A loja estava vazia,
o Veiga calmamente disse:
- Está bem! Só vou pegar minhas coisas.
Ele pegou o que lhe
pertencia e entrou no carro do Queiroz.
Andaram pouco tempo
até o rio da cidade.
O gordo desce do
carro e Veiga acompanha.
- Tenho algo pra te
mostrar...
Chegam em uma parte
em que o rio é bombardeado por um líquido amarelo. O cano era pertencente à
Xemox.
- Tá, e daí?
Diante da resposta de
Veiga, Queiroz lhe mostra um monte de papéis.
Eram fotos de animais
deformados, gráficos de contaminação, graus de envenenamento.
Veiga via seus sonhos
ruindo.
Sua decisão estava
tomada.
O Queiroz falava:
- A água nesse ponto
e tão tóxica que dissolve qualquer coisa. Temos que falar com advogados, com a
imprensa. Meu Deus! Estamos sendo envenenados por anos.
O Veiga pergunta:
- Dissolve qualquer
coisa?
E arremessa os papéis
no rio. O Queiroz desesperado grita:
- O que você fez?
E foram suas últimas
palavras; Veiga puxou o revólver e o atingiu no pescoço.
A solução do sumiço
de Queiroz estava em sua frente, sem pestanejar jogou o cadáver no rio.
Então o celular
tocou.
Foi chamado às
pressas ao hospital, sua mulher dava a luz...
Chegou sôfrego e logo
acompanhava o parto. A mulher sofria demais.
- Eu não vou aguentar
querido! Eu não vou aguentar!
E o Veiga segurando
sua mão.
- Vai sim. Vai me dar
um filho que vai me ajudar na loja.
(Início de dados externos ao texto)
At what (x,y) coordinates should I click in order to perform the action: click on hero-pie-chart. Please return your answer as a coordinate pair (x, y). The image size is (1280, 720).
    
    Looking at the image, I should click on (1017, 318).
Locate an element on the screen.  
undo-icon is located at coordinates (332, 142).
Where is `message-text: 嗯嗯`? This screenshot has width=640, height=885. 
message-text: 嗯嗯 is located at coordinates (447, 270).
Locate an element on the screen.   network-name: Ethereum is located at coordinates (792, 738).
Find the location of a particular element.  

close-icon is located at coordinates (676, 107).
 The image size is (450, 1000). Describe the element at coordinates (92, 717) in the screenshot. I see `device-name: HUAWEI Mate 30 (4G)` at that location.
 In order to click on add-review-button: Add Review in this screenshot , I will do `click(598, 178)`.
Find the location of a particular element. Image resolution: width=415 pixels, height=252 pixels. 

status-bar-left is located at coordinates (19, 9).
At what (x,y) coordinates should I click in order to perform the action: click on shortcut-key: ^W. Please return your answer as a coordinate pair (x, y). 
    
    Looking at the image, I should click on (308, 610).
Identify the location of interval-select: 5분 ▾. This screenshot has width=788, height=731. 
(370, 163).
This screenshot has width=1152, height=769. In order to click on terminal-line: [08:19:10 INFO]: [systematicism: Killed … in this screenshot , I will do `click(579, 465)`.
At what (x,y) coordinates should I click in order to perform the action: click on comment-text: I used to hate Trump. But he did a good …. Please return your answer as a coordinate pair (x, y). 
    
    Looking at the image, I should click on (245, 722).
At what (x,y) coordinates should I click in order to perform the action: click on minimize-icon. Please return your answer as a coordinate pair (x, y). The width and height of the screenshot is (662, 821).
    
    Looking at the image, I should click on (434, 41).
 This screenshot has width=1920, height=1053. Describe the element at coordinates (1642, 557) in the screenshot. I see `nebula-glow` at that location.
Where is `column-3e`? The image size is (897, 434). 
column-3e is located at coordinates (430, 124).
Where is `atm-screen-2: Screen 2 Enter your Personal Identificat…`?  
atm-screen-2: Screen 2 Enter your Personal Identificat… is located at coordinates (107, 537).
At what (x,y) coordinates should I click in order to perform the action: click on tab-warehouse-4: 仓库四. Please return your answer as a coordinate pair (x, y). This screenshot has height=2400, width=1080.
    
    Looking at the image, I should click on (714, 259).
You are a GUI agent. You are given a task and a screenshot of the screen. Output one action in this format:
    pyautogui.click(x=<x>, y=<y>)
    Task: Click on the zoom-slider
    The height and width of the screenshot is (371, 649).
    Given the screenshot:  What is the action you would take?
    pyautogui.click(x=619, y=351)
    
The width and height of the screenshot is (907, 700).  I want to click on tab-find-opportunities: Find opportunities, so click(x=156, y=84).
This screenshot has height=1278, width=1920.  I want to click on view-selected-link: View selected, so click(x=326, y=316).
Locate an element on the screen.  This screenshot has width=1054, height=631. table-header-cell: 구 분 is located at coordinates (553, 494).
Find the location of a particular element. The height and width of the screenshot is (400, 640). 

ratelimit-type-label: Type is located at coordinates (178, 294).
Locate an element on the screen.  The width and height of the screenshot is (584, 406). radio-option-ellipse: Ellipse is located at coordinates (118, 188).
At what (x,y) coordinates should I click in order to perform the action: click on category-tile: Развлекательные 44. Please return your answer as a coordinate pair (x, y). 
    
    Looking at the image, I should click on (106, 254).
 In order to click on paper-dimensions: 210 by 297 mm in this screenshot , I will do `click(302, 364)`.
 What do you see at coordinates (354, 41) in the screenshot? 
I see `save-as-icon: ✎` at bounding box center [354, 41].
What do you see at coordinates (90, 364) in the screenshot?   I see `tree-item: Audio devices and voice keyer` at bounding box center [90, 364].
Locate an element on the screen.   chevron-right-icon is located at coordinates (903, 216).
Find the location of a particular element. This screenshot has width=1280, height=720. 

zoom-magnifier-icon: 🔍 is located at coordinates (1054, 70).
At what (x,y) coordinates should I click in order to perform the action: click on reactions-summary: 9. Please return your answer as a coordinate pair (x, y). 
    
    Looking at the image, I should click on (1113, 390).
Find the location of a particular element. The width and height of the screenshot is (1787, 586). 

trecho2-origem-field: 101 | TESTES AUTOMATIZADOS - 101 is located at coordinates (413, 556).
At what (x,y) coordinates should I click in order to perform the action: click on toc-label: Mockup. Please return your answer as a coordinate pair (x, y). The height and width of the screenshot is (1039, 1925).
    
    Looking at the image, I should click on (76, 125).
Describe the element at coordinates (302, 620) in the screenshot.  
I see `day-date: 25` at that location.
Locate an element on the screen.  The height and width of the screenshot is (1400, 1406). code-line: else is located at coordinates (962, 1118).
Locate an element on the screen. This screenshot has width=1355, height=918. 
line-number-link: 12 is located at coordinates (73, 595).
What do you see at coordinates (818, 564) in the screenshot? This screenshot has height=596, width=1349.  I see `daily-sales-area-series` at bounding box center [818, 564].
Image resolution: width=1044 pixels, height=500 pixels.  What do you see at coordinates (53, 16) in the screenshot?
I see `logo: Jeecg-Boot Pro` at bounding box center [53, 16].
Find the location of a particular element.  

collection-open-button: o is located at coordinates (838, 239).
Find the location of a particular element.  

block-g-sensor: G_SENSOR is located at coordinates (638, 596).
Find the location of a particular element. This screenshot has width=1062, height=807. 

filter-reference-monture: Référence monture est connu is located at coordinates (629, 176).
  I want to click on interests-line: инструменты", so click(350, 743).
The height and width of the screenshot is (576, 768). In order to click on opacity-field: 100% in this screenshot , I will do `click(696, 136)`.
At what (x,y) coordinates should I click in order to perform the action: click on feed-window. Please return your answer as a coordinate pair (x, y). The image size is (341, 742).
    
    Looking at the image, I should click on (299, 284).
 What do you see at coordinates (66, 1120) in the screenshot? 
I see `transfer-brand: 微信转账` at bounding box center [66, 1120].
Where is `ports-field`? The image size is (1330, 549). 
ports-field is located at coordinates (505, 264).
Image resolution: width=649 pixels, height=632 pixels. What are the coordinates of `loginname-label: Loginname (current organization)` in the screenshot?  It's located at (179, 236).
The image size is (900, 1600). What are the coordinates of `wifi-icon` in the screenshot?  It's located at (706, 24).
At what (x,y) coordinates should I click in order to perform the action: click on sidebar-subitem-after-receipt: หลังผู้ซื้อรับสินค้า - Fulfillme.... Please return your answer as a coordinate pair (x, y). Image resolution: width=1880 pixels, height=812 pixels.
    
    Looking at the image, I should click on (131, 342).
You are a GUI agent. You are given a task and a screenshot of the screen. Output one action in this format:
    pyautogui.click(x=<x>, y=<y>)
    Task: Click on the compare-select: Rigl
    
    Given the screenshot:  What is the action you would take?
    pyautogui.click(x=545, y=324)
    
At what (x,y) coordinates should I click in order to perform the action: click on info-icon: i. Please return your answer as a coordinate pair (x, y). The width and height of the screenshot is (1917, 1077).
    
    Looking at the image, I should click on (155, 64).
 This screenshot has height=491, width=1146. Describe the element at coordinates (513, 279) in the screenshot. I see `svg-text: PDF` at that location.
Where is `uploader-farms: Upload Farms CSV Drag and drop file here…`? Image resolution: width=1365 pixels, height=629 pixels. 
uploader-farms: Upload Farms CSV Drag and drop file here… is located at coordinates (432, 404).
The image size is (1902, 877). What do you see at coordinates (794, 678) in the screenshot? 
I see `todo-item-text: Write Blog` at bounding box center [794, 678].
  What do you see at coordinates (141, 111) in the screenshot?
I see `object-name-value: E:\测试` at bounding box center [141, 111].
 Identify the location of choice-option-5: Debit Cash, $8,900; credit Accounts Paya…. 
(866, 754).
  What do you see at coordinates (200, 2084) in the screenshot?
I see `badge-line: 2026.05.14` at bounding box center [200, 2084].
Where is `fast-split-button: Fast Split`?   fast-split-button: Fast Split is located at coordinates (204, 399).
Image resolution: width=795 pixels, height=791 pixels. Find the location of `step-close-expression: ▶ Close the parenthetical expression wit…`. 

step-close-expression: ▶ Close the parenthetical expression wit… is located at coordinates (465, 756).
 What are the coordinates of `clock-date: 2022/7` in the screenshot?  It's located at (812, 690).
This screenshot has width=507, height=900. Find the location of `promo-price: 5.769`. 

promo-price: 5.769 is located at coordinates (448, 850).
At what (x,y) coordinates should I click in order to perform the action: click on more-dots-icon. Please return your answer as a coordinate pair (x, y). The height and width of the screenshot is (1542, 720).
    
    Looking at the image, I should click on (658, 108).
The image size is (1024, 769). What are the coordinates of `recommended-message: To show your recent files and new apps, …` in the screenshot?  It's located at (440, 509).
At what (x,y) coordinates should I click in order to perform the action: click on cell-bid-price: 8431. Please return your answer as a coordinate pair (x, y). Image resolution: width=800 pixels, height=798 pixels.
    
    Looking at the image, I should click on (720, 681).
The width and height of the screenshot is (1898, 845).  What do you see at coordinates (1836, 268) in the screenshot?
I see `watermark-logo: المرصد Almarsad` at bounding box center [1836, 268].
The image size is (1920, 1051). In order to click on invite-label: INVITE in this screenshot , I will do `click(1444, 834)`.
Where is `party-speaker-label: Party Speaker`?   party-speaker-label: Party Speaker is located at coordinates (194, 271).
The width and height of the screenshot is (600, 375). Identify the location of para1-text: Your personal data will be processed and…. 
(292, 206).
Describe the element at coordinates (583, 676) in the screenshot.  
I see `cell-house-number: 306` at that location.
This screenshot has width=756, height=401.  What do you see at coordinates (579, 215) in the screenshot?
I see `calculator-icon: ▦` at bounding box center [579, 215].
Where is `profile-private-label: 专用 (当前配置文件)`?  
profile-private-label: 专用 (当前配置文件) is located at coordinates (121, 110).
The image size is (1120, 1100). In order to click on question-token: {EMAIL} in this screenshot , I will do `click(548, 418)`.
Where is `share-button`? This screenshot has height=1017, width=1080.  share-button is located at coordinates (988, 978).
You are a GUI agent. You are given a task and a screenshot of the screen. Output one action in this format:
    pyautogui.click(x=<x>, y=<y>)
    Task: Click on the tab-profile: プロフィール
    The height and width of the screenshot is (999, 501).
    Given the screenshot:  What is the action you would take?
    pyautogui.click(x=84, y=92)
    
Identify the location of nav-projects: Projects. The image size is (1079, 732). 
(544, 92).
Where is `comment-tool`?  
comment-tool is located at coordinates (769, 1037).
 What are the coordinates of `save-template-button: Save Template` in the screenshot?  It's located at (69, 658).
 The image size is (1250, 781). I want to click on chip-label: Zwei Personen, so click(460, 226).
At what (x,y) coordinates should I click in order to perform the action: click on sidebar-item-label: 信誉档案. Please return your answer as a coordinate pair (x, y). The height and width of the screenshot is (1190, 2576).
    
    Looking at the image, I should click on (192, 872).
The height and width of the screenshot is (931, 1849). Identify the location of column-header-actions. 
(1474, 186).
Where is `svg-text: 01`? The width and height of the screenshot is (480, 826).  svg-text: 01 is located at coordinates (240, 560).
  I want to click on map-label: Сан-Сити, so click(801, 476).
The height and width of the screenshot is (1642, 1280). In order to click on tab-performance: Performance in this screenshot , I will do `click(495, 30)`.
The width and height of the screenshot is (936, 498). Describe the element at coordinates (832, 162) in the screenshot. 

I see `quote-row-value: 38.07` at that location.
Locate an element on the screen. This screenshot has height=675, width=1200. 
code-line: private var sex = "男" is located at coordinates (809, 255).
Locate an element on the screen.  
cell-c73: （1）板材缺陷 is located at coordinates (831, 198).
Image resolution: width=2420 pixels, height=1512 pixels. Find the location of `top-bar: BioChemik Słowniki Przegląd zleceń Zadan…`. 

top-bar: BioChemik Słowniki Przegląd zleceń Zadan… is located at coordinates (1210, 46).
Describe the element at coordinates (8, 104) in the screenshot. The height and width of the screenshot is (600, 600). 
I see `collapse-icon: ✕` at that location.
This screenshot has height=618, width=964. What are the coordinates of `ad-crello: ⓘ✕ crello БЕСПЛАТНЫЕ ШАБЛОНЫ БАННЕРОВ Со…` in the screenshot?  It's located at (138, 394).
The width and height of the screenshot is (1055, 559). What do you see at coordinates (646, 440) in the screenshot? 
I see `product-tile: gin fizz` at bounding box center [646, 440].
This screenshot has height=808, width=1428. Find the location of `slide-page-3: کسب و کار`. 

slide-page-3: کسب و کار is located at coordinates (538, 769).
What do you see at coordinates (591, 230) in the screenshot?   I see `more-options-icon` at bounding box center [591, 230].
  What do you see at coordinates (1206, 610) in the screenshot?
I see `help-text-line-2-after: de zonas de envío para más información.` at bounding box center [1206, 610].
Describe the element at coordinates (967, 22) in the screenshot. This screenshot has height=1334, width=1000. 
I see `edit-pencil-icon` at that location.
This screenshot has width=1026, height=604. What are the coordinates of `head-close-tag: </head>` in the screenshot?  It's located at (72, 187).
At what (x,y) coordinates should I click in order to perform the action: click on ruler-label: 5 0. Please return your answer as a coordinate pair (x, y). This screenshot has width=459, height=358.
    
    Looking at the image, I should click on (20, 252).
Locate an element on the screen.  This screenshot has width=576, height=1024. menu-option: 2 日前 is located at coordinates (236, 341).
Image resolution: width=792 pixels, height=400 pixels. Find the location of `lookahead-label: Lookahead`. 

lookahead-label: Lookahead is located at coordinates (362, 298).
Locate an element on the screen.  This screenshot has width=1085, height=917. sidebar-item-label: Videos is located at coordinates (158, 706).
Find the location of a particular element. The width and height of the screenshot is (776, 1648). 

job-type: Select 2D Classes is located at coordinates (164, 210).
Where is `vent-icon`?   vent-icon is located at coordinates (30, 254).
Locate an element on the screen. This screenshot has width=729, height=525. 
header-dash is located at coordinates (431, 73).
Vai trabalhar comigo, nosso menino.
O médico terminava o
parto.
De repente o doutor
estacou branco de medo e pousou o bebê na cama.
- Meu Deus.
O médico sussurrou e
Veiga se aproxima. A mulher estava morta, estava tão esperançoso no bebê que
nem notou.
Ele vê os pés
perfeitos do filho. No meio das pernas a certeza do filho homem.
A toalha estava sobre
o rosto, ele a retira.
Seu rosto era único.
A monstruosidade de
seu rosto era única.
Veiga imagina o
pequeno demônio espantando sua freguesia, imagina um gordo defunto sem lábios
rindo no rio...
E sentiu-se único de
notar a ironia de tudo...
Aproximou a arma da
têmpora direita. Olhou pela janela as chaminés da Xemox.
Atirou.
Um bebê único chorava
com boca inumana.
"Conto embasbacante que tece uma armadilha estilo Contos da Cripta com a voz única de Barone."
Antonio Vargas, músico, leitor do autor desde 2010.
Extras e referências:
1 - Xemox, empresa química-farmacêutica fictícia presente no universo do autor. Uma corporação maléfica que assombra e destrói vidas.